In the figures, the direction of an arrow, as indicated by the arrowhead, generally demonstrates the flow of information (such as data or instructions) that is of interest to the illustration. For example, when element A and element B exchange a variety of information but information transmitted from element A to element B is relevant to the illustration, the arrow may point from element A to element B. This unidirectional arrow does not imply that no other information is transmitted from element B to element A. Further, for information sent from element A to element B, element B may send requests for, or receipt acknowledgements of, the information to element A.

In this application, including the definitions below, the term “module” or the term “controller” may be replaced with the term “circuit.” The term “module” may refer to, be part of, or include: an Application Specific Integrated Circuit (ASIC); a digital, analog, or mixed analog/digital discrete circuit; a digital, analog, or mixed analog/digital integrated circuit; a combinational logic circuit; a field programmable gate array (FPGA); a processor circuit (shared, dedicated, or group) that executes code; a memory circuit (shared, dedicated, or group) that stores code executed by the processor circuit; other suitable hardware components that provide the described functionality; or a combination of some or all of the above, such as in a system-on-chip.

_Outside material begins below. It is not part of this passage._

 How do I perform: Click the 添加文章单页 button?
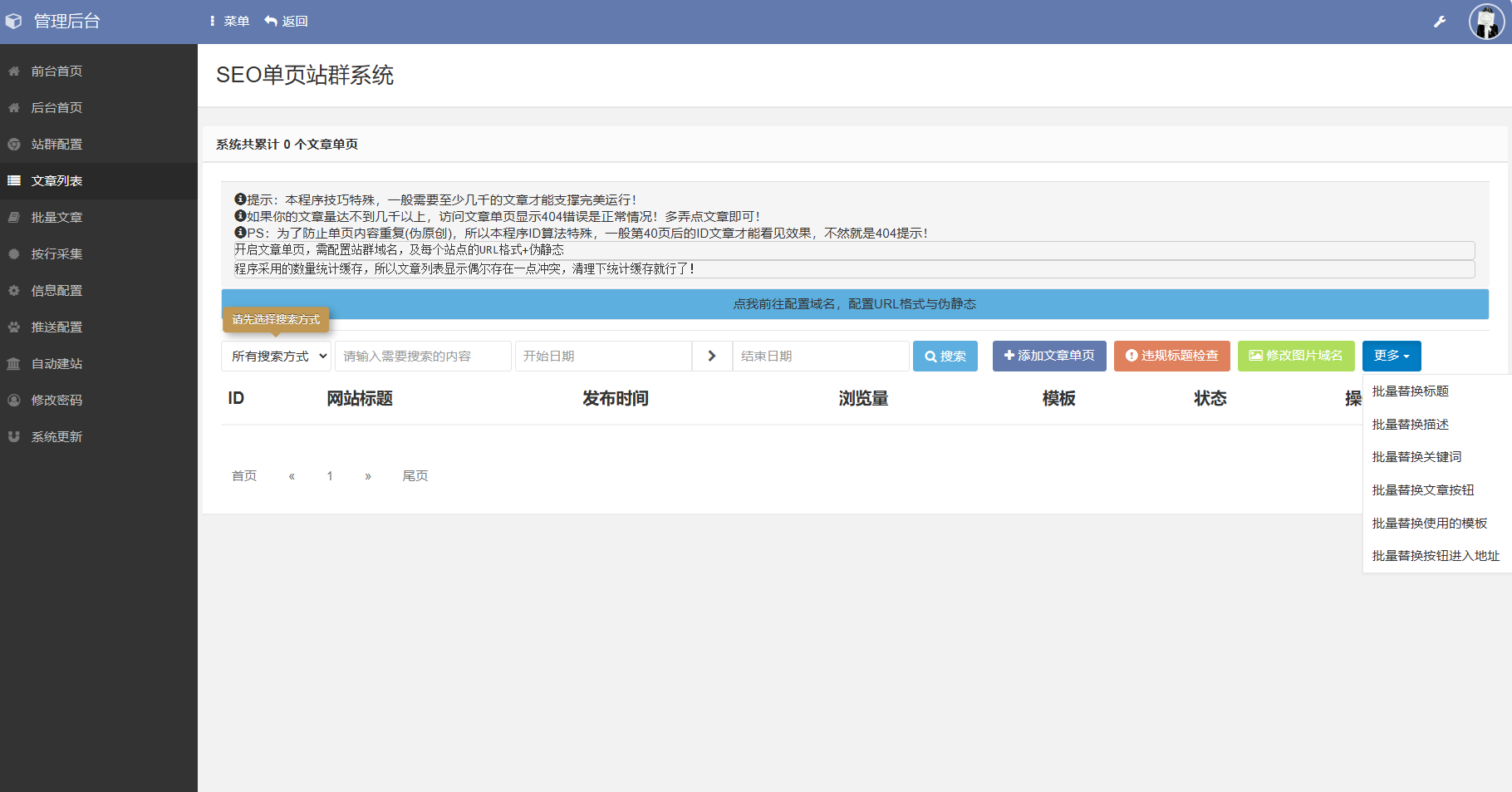(1048, 356)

The module may include one or more interface circuits. In some examples, the interface circuits may include wired or wireless interfaces that are connected to a local area network (LAN), the Internet, a wide area network (WAN), or combinations thereof. The functionality of any given module of the present disclosure may be distributed among multiple modules that are connected via interface circuits. For example, multiple modules may allow load balancing. In a further example, a server (also known as remote, or cloud) module may accomplish some functionality on behalf of a client module.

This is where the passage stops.